UCD School of Medicine and Medical Science, University College Dublin, Dublin, Ireland.
BMC Med Inform Decis Mak. 2013 Nov 15;13:126. doi: 10.1186/1472-6947-13-126.
There are dilemmas associated with the diagnosis and prognosis of prostate cancer which has lead to over diagnosis and over treatment. Prediction tools have been developed to assist the treatment of the disease.
A retrospective review was performed of the Irish Prostate Cancer Research Consortium database and 603 patients were used in the study. Statistical models based on routinely used clinical variables were built using logistic regression, random forests and k nearest neighbours to predict prostate cancer stage. The predictive ability of the models was examined using discrimination metrics, calibration curves and clinical relevance, explored using decision curve analysis. The N = 603 patients were then applied to the 2007 Partin table to compare the predictions from the current gold standard in staging prediction to the models developed in this study.
30% of the study cohort had non organ-confined disease. The model built using logistic regression illustrated the highest discrimination metrics (AUC = 0.622, Sens = 0.647, Spec = 0.601), best calibration and the most clinical relevance based on decision curve analysis. This model also achieved higher discrimination than the 2007 Partin table (ECE AUC = 0.572 & 0.509 for T1c and T2a respectively). However, even the best statistical model does not accurately predict prostate cancer stage.

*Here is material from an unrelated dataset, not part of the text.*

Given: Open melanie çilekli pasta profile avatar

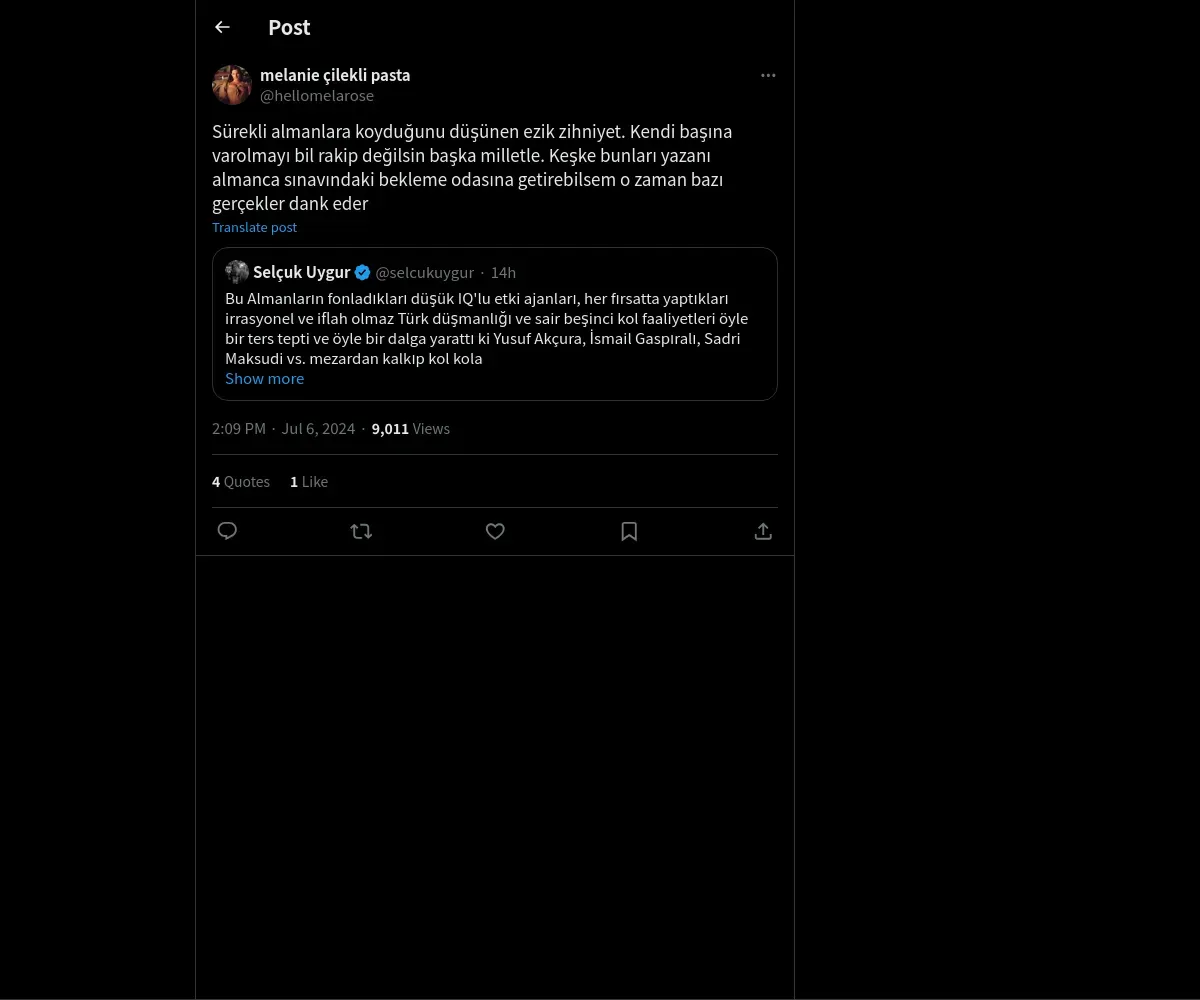Looking at the screenshot, I should (x=232, y=85).
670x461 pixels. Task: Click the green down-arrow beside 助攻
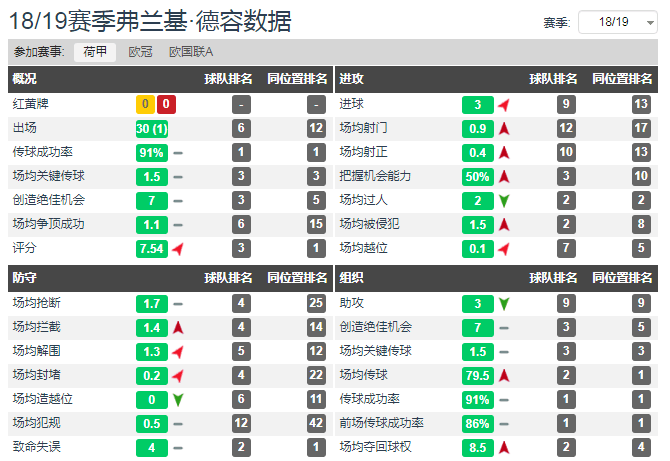tap(504, 304)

This study has illustrated the inability of the current clinical variables and the 2007 Partin table to accurately predict prostate cancer stage. New biomarker features are urgently required to address the problem clinician's face in identifying the most appropriate treatment for their patients. This paper also demonstrated a concise methodological approach to evaluate novel features or prediction models.
前列腺癌的诊断和预后存在诸多困境,导致过度诊断和过度治疗。预测工具的开发旨在协助治疗这种疾病。
对爱尔兰前列腺癌研究联合会数据库进行回顾性研究,共纳入 603 例患者。采用逻辑回归、随机森林和 K 最近邻算法等统计模型,基于常用的临床变量构建预测模型,以预测前列腺癌分期。采用判别度量、校准曲线和临床相关性评估模型的预测能力,并通过决策曲线分析进行探索。将 603 例患者应用于 2007 年 Partin 表,比较当前分期预测的金标准与本研究中开发的模型的预测结果。
研究队列中有 30%的患者存在非器官局限性疾病。采用逻辑回归构建的模型具有最高的判别度量(AUC=0.622,Sens=0.647,Spec=0.601)、最佳校准和基于决策曲线分析的最佳临床相关性。该模型在预测 T1c 和 T2a 期时,也比 2007 年 Partin 表具有更高的判别能力(ECE AUC 分别为 0.572 和 0.509)。然而,即使是最佳的统计模型也无法准确预测前列腺癌分期。
本研究表明,当前的临床变量和 2007 年 Partin 表无法准确预测前列腺癌分期。迫切需要新的生物标志物特征来解决临床医生在为患者确定最合适的治疗方案时面临的问题。本文还展示了一种简洁的方法学方法,用于评估新的特征或预测模型。